Есть литературные произведения, бытие которых предполагает изначальное внимание и любовь читателей: они так естественны, что не замечаешь, где жизнь перетекает в литературу, в логос, а где опять завоевывает позиции. Такое живое 3D-кино.
Именно его напоминает роман Елены Минкиной-Тайчер «Эффект Ребиндера».
Несколько лет назад нашими ведущими критиками и обозревателями было предсказано: десятые годы в русской литературе ознаменуются возвратом к семейному роману, к семейной хронике, к форме, что впрямую будет «лепиться» с натуры, к интонации, что будет подкупать своей правдивостью и безыскусностью. А может быть, семейный роман никуда и не исчезал, а просто затаился до времени, набирая силы, чтобы вернуться и к автору, и к читателю с новым образным воздухом в литературных легких?
Автор «Эффекта Ребиндера» погружает нас в историю жизней, хорошо знакомых ей самой: «невыдуманность» материала помогает чувству достоверности, а художественная составляющая, момент выдумки и игры придает необходимый настоящему роману (не документальной хронике) привкус отстраненности, возможности взгляда широкого охвата. Детство и юность, судьбы молодых физиков, работающих в Академгородке в Новосибирске, на первых атомных станциях – невольно вспоминаешь знаменитый фильм Михаила Ромма про физиков «Девять дней одного года». Что и говорить, профессия, в XX–XXI веке достойная и романов, и фильмов с сугубо драматической подкладкой... «Сороковые роковые», пятидесятые годы, шестидесятые... В жизни, как в зеркале, отражается страна, и нам важно, интересно это наблюдать: не как ретроспекцию или реконструкцию – как момент «прошлого в настоящем». Кто эмигрирует во Францию, кто в Америку, кто в Германию; кто-то остается в СССР, чтобы – внезапно и страшно – пережить чернобыльскую катастрофу, принять участие в трагедии атомного века. «Почему трагические дни врезаются в память так подробно?» – спрашивает автор, и каждый может дать выстраданный ответ.
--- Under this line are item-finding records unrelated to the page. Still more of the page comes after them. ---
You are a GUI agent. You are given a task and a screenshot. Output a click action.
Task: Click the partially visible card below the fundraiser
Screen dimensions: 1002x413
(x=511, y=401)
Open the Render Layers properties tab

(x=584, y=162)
Однако в книге много изображений простых человеческих радостей, кадры меняются стремительно и празднично, то наивно-лирические, то напряженно-суровые... Быть может, роману недостает эпической масштабности, но его неподдельная лиричность сполна искупает нехватку крупных исторических обобщений, да автор и не преследует такой серьезной «толстовской» цели; читатель увлеченно следит за семейными хрониками, а историзм, намеки на подлинные реалии тех лет тонко просвечивают в стилистически прозрачном, естественно-легком, как дыхание, тексте: «Но все чудесные вещи, и зеркало, и орел-часы, и разрисованные чашки и даже альбомы были не главными! Главными в доме, конечно, являлись два больших портрета в одинаковых красивых рамах – старомодный мужчина с бородкой и бантом вместо галстука и коротко стриженный очень молодой человек в гимнастерке».
Перед нами текст-синтез, в котором можно, как на просвет, увидеть сразу несколько жанровых начал: исторические хроники, семейный роман, женский роман, документальные этюды; и все это объединено интимно-доверительной интонацией автора.
Правда вдоха и выдоха. Внутренняя грация. Подлинность судеб. Здесь есть все, чтобы ощутить воздух легендарного уже времени на губах.